**ENTRIES PROVIDED**
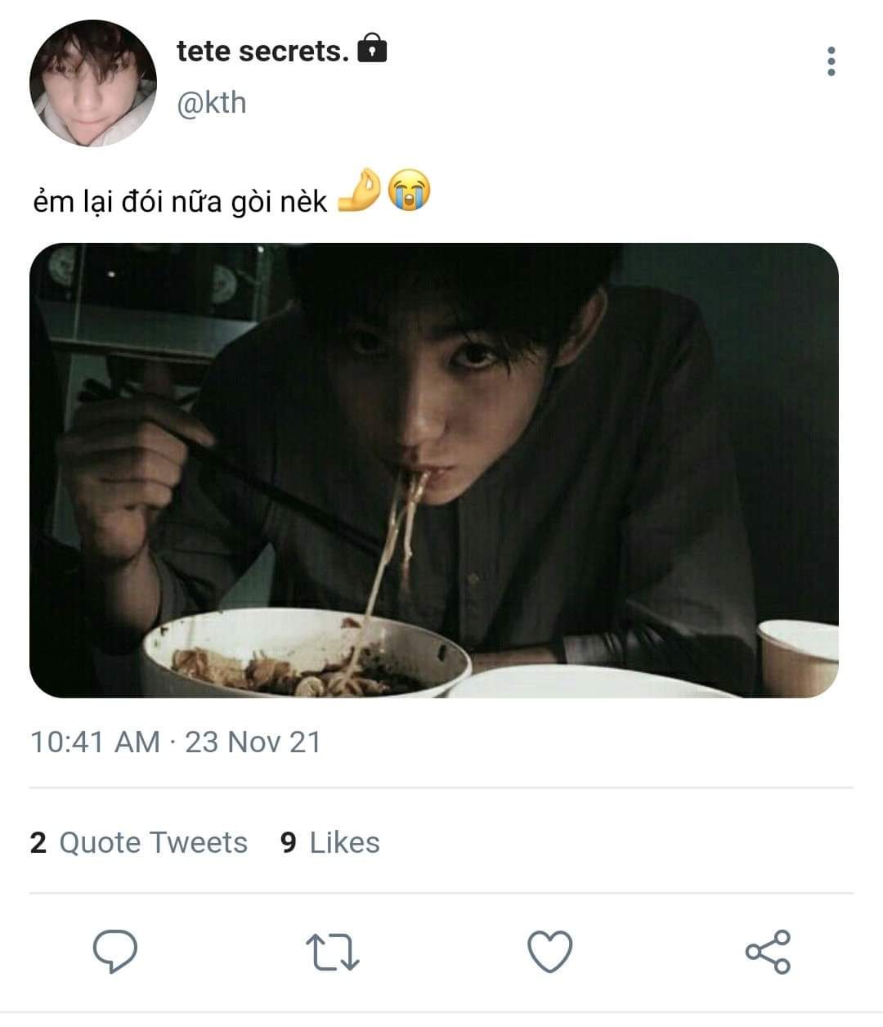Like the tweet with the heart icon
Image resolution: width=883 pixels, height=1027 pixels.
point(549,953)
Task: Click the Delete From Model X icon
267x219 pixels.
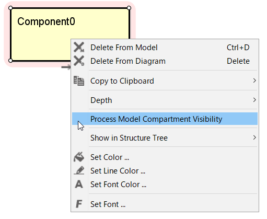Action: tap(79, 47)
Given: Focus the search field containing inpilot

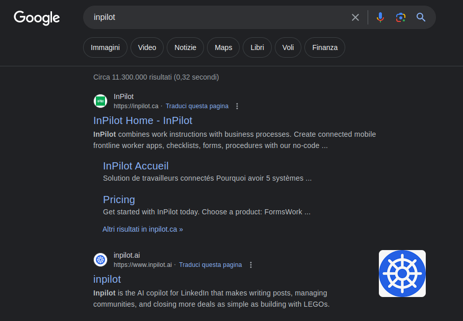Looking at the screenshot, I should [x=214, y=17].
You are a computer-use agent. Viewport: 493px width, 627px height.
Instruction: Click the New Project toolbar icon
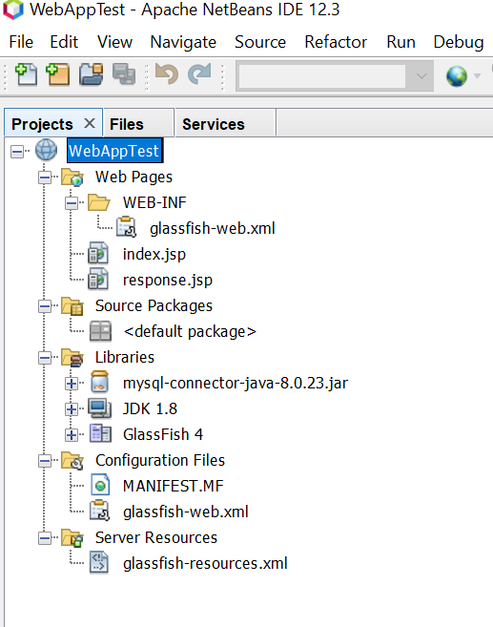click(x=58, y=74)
...
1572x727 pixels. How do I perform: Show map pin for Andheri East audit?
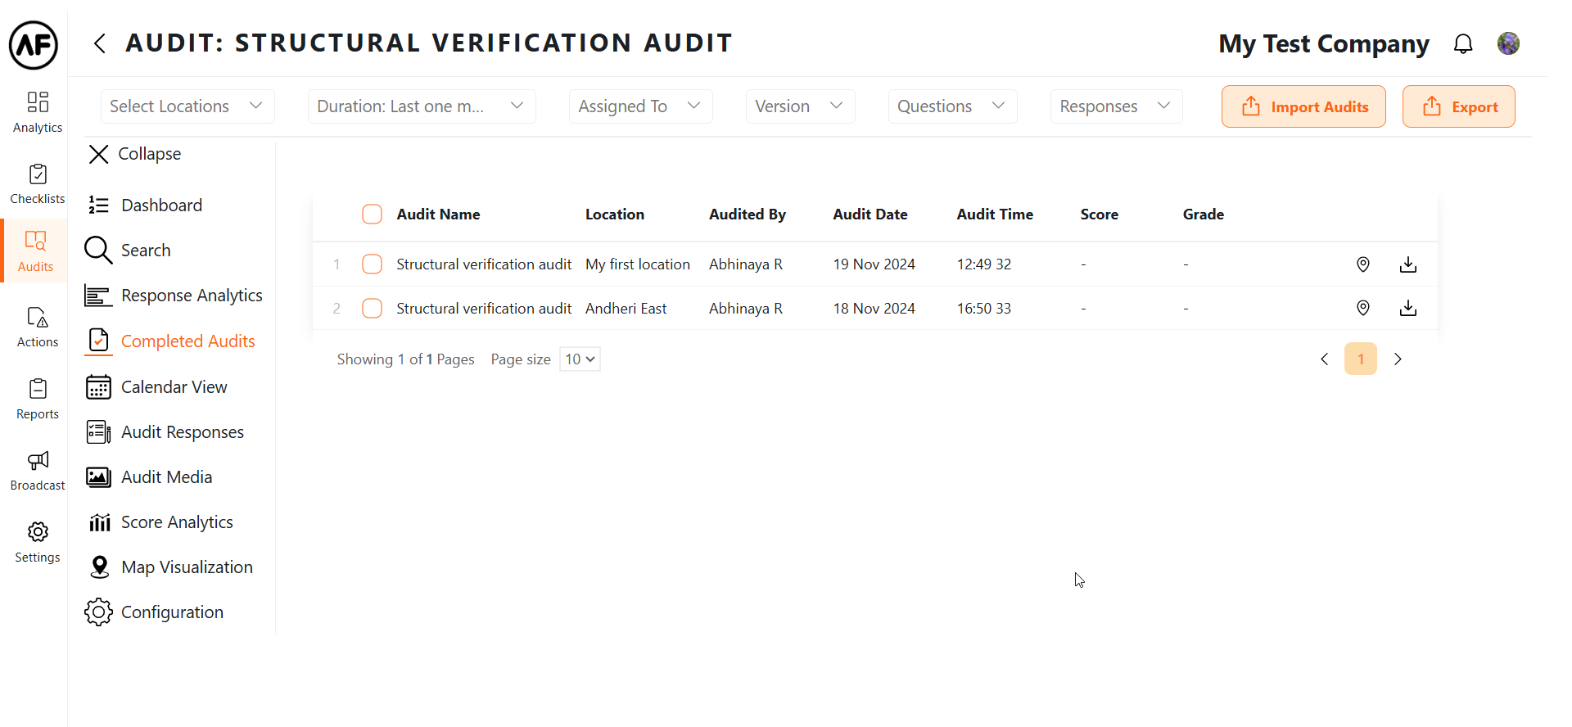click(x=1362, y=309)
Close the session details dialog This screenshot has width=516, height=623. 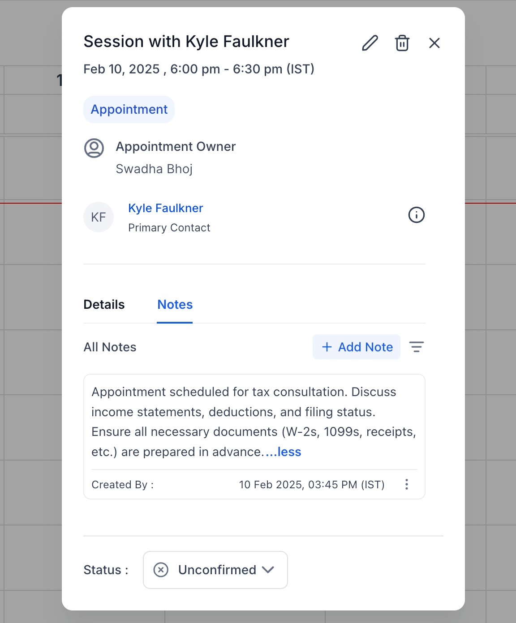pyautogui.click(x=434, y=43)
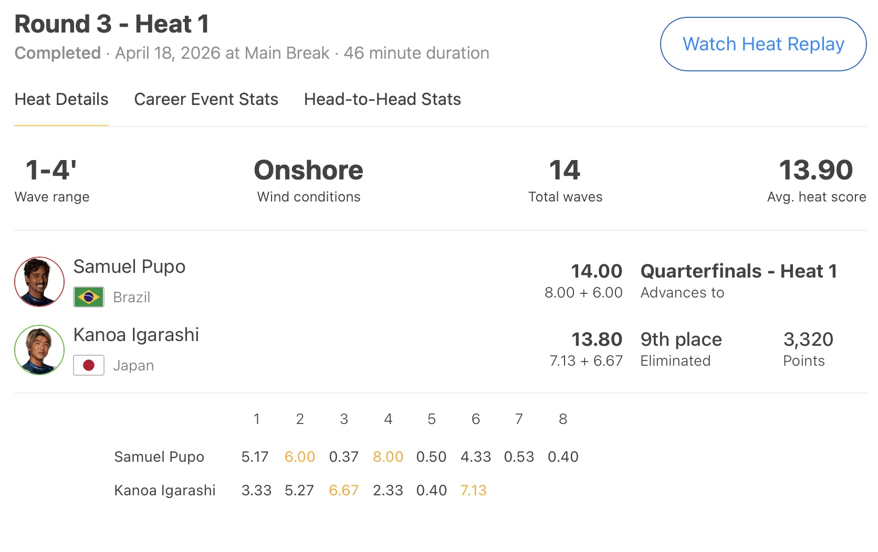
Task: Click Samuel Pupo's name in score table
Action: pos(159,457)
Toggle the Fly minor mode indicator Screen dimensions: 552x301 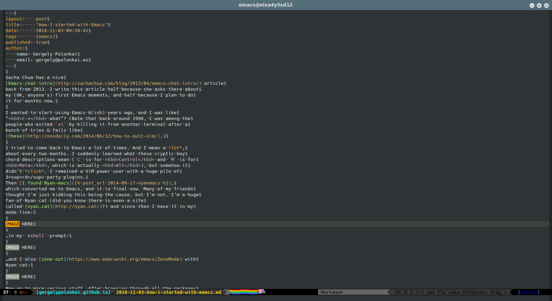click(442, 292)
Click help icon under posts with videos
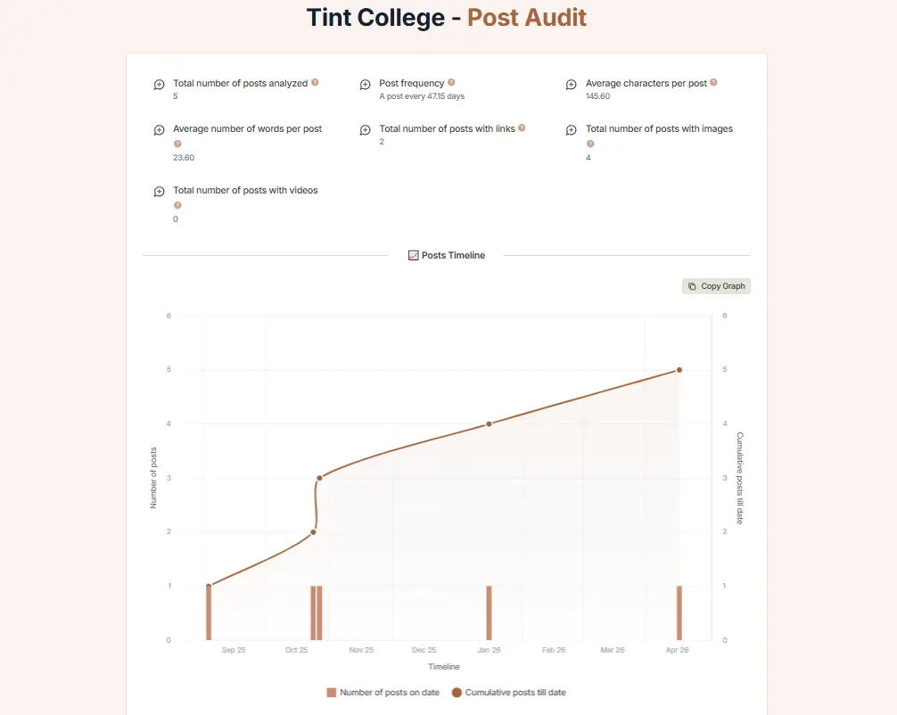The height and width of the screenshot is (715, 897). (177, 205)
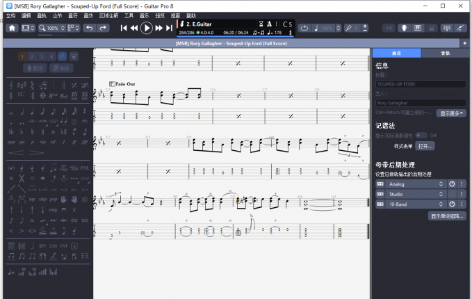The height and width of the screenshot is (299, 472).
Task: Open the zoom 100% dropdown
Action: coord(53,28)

**WHAT THIS TASK INVOLVES**
Print everything from the line containing "Like the tweet with the heart icon" down to the line containing "click(x=58, y=74)", both lines included, and leave the pictures out of your answer.

**FINISHED TASK**
Like the tweet with the heart icon
Image resolution: width=883 pixels, height=1027 pixels.
point(549,953)
Task: Click the Delete From Model X icon
267x219 pixels.
Action: tap(79, 47)
Given: Focus the search field containing inpilot

Looking at the screenshot, I should [x=214, y=17].
You are a computer-use agent. Viewport: 493px width, 627px height.
Instruction: Click the New Project toolbar icon
click(x=58, y=74)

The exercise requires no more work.